Re: Race betwen the NMI handler and the RTC clock in practially allkernels

From: Maciej W. Rozycki
Date: Mon Oct 25 2004 - 15:14:33 EST


On Mon, 25 Oct 2004, Andi Kleen wrote:

> > They traced it down to the following code in arch/kernel/traps.c (now
> > in include/asm-i386/mach-default/mach_traps.c):
> >
> > outb(0x8f, 0x70);
> > inb(0x71); /* dummy */
> > outb(0x0f, 0x70);
> > inb(0x71); /* dummy */
>
> Just use a different dummy register, like 0x80 which is normally used
> for delaying IO (I think that is what the dummy access does)

It's not the dummy read that causes the problem. It's the index write
that does. It can be solved pretty easily by not changing the index. It
may be done if an auxiliary variable is used and other users of the index
cooperate. The dummy read isn't really necessary, but of course someone
broke their RTC access logic, so it was added as a workaround.

But then the firmware may screw it up if it changes the index from within
the SMM.

> But I'm pretty sure this NMI handling is incorrect anyways, its
> use of bits doesn't match what the datasheets say of modern x86
> chipsets say. Perhaps it would be best to just get rid of
> that legacy register twiddling completely.

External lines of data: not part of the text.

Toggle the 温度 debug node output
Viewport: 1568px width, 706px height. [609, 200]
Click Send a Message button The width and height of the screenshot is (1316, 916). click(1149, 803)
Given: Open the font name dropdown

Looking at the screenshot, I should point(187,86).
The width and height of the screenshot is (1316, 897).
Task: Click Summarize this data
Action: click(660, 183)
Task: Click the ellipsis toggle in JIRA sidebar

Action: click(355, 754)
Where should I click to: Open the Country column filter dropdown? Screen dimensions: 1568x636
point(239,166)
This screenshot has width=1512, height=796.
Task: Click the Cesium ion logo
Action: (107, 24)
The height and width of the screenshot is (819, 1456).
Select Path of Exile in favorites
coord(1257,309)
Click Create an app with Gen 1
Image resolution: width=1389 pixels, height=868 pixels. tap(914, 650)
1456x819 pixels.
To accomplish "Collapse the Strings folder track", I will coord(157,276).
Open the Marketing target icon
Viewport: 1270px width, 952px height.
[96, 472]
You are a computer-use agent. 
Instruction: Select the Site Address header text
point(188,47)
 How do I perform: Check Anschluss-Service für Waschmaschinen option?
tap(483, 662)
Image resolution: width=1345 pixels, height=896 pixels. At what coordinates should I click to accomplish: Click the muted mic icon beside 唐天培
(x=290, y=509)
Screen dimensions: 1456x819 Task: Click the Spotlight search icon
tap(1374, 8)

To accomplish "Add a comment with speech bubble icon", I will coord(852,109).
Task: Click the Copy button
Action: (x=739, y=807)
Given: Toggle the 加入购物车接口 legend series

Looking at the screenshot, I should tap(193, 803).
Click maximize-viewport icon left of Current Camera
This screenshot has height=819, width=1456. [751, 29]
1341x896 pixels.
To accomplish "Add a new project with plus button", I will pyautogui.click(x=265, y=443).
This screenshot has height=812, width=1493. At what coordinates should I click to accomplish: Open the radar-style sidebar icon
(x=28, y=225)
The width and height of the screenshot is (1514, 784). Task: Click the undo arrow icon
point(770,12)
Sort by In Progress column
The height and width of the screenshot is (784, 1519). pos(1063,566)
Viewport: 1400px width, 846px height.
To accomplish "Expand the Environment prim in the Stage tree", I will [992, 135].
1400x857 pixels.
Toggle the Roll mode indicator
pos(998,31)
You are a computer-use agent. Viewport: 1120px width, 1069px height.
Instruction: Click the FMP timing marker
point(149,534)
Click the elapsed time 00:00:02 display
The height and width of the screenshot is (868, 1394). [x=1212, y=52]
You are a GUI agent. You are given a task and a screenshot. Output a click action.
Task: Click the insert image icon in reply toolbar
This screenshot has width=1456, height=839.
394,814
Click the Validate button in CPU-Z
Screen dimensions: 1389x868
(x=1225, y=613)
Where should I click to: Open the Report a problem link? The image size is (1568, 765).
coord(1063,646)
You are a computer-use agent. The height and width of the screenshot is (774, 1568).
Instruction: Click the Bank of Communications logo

The use is correct. Bit #7 at I/O port 0x70 controls the NMI line
pass-through flip-flop. "0" means "pass-through" and "1" means "force
inactive." As the NMI line is level-driven and the NMI input is
edge-triggered, the sequence is needed to regenerate an edge if another
NMI arrives via the line (not via the APIC) while the handler is running.